§ Vorliegender Text:
Kleiner, einfacher, teurer

30.11.2004
Das Konzept der Blade-Server hat zwar für großes Aufsehen gesorgt. Doch im Rechenzentrum ziehen die kompakten Systeme nur langsam ein. Die Nachfrage bleibt verhalten.

Die Bausteine der IT werden immer kleiner. Seit es diese Technik gibt, arbeiten die Entwickler daran, mehr Leistung in immer kompaktere Formen zu gießen. Füllten die ersten Rechenanlagen noch ganze Zimmer, können aktuelle Server - je nach Bauart - von wenigen Menschen bewegt werden. Erst mit den heute üblichen Rackmount- und Deskside-Systemen sind die Server-Dichten möglich, die in der Zeit digitaler Geschäftsprozesse notwendig sind. Denn mit der immer umfassenderen IT-Nutzung muss auch immer mehr Rechenleistung zur Verfügung stehen.

In der Hype-Phase des Dotcom-Booms waren es besonders die Rackmount-Maschinen, die die akut werdende Platznot im Rechenzentrum beheben konnten: Eine Standardbreite von 19 Zoll machte es möglich, die Server verschiedener Hersteller in einen Schrank zu montieren. Und da viele Produkte darin nur eine Höheneinheit (rund 44 Millimeter) belegten, konnten viele Server auf kleinstem Raum konsolidiert werden. Diese Bauform ist heute noch der Standard. Vor allem die Edge-Server, die zum Beispiel als Firewall dienen, oder Anwendungs-Server entsprechen diesem Formfaktor.

Revolutionäres Konzept

Der nächste Schritt auf dem Weg zu kleineren Servern erfolgte vor rund drei Jahren: Mit den Blade-Servern wurde ein revolutionäres Konzept vorgestellt, bei dem kleine Commodity-Server auf Basis preiswerter x86-Prozessoren wie Steckkarten in ein gemeinsames Rack montiert werden. Die Vorteile, die die Hersteller dabei den Kunden in Aussicht stellen, sind geringerer Platzbedarf, einfachere Administration und niedrigerer Energieverbrauch - und damit auch weniger Abwärme. Die gesamten Betriebskosten (Total Cost of Ownership) sollen deutlich unter denen herkömmlicher Intel-basierender Server liegen. Blades eignen sich für alle Einsatzgebiete, in denen viele dedizierte Server benötigt werden - zum Beispiel bei Web-Hosting-Anbietern - und für den Aufbau von Clustern und Grids.

§ Aufgabenstellung: Welche Standardbreite erlaubte es laut dem Text über Blade-Server, die Server verschiedener Hersteller in einen Schrank zu montieren?

§ Vorliegende Daten:

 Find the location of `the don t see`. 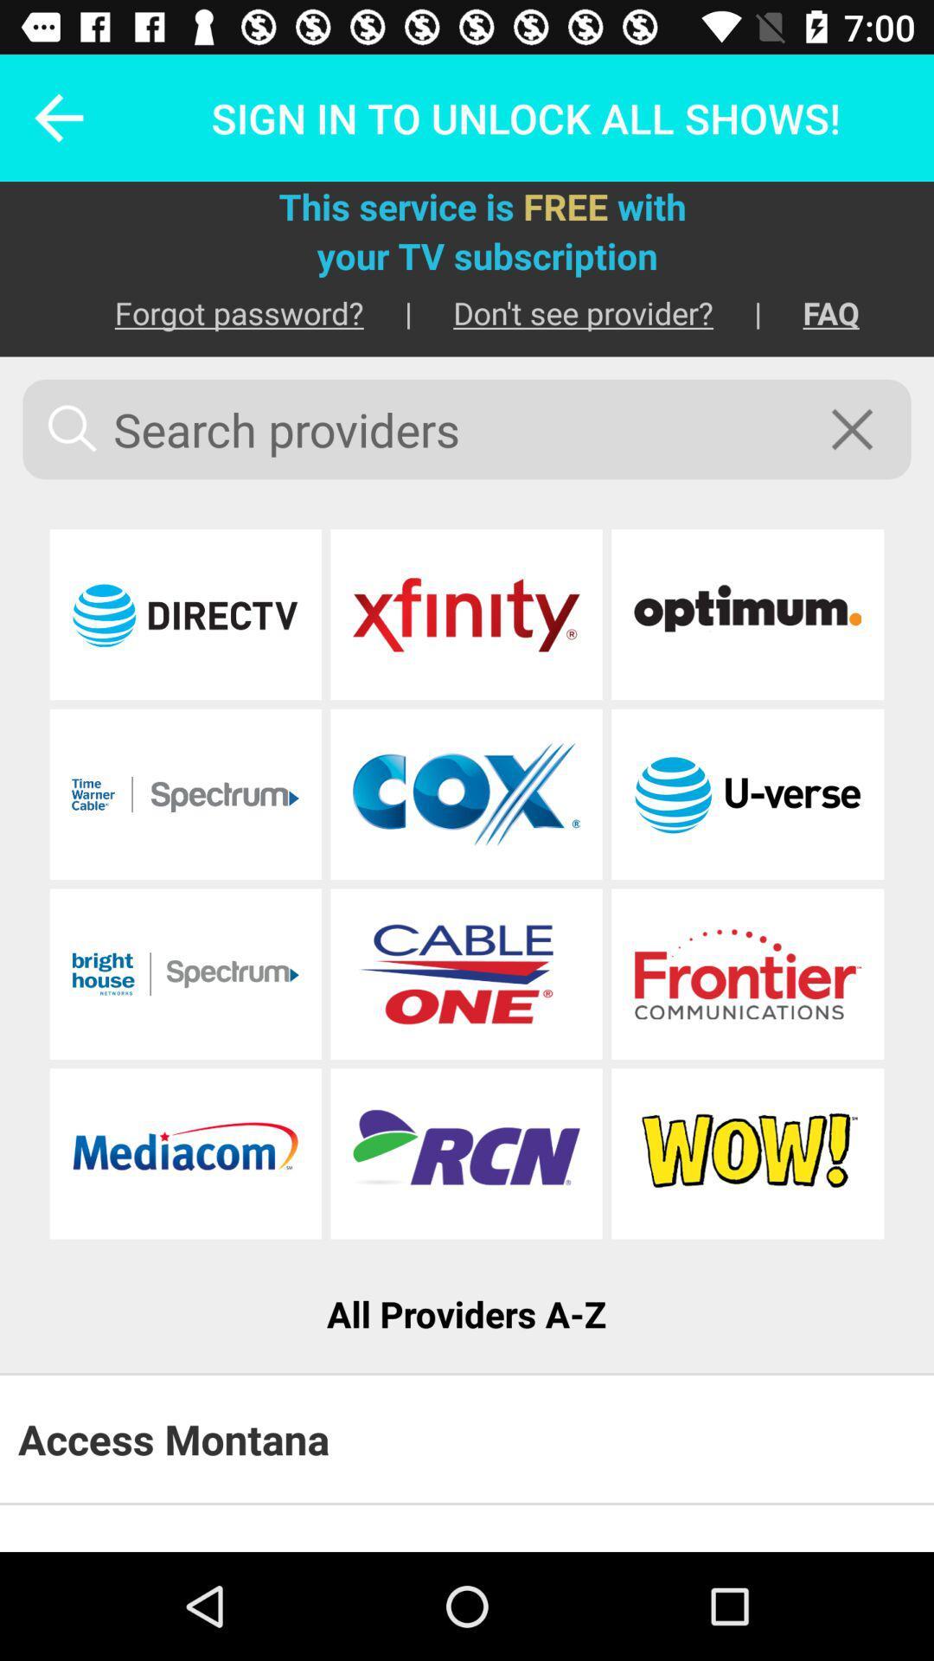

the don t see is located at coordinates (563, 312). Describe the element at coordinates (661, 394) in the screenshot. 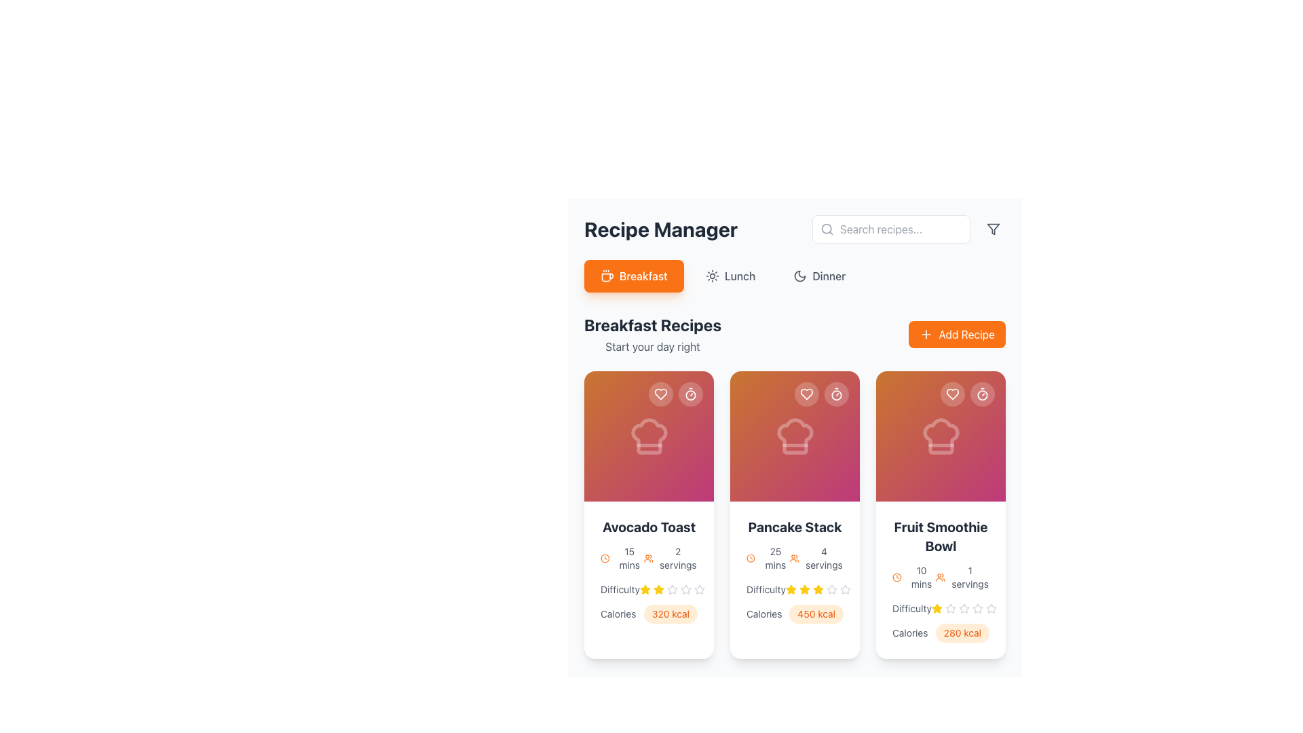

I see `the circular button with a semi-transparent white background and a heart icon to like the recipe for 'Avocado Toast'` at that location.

§ Lösung der Aufgabe: Eine Standardbreite von 19 Zoll.